Tips for fire-damage assessments

Teamwork and communication

*Define the objective of the fire-damage assessment team. This group may not necessarily do the fire investigation and will certainly not do all the required inspections.

  • Include the correct engineering specialists within the team. The team should have at least one mechanical engineer and one materials engineer. They will work closely to develop the heat-exposure zones and recommendations for follow-up inspection. A civil engineer helps address concerns about the foundations or structural support of major equipment.
  • Organize the available local support, primarily the interface with local inspection personnel. Local inspectors will perform all required detailed inspections and tests that are identified by the assessment team.
  • Use daily briefings to keep local management informed of the team's progress and help them begin planning the unit-reconstruction needs.
  • Enter the unit soon after the fire. It is best if the assessment team accesses the unit before anything has been disturbed. Cleanup and demolition could move or destroy important clues.
  • Schedule sufficient time for the assessment. A complete damage assessment for a major process-unit fire typically takes 1-2 weeks. Follow-up inspections and engineering evaluations identified by the team will extend beyond this initial period. Original team members may not necessarily be the initiators of follow-up inspections or engineering evaluations, which can be done in a second phase.
  • Identify and evaluate the "big ticket," long delivery time items first. This step includes identifying the relevant heat-exposure zone, developing an appropriate inspection plan, and, performing any needed follow-up inspection while the assessment team "maps" the overall unit heat-exposure zones.
  • Color-code the heat-exposure zones on a plot plan. The team should also record variations in heat exposure on an elevation view.
  • Identify the heat-exposure zones for the equipment first. Next, color-code the equipment zones on the plot layout drawings. Finally, go back to establish the complete zone boundaries within the unit.
  • Consider the potential impact of the fire on equipment and areas that are outside of the immediate fire zone. For example, the differential thermal expansion of piping systems exposed to high temperatures in a fire zone is greater than normal.

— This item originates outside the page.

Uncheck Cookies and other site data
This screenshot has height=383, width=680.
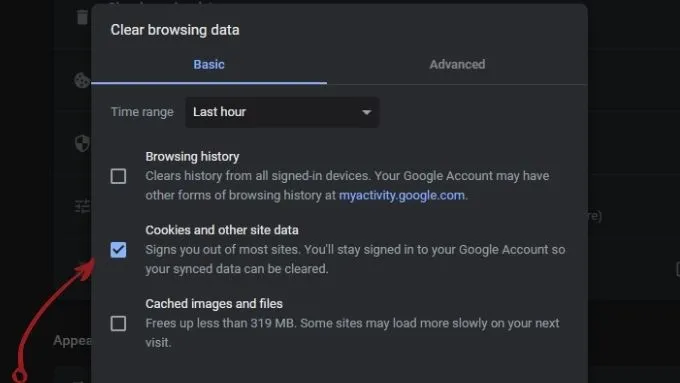118,250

    This increased thermal movement could impose excessive nozzle loads on equipment connected to the pipe located outside the fire zone. Other damage could occur outside the fire zone, such as the pipe falling off its supports.

  • Take careful notes of the visual condition of each equipment item when first seen. This step reduces repeat trips back to the unit.
  • Take many photos to document the equipment condition and key fire-damage indicators.
  • Don't be overly concerned about performing detailed engineering evaluations of apparently damaged equipment during the initial damage assessment. This can become a distraction and delay completing the overall unit assessment.

Decision making

Additional engineering evaluation should be done as a follow-up activity on worthwhile items. The condition and appropriate actions to take will be obvious for most items after the initial visual inspection and any inspection follow-up that is done.

  • In the interest of saving time and overall cost, make some broad decisions regarding pipe and structural steel replacement vs. evaluation or repair. "Saving" a relatively small number of items that might be salvageable within an area of general devastation is generally not worthwhile.
  • Consider the prior condition of the equipment (for example, available wall thickness and remaining life) in making repair or replacement decisions.
  • Develop an overall plan for unit reconstruction. While this is not the primary focus of the damage-assessment team, the results of damage assessment influence the reconstruction plans.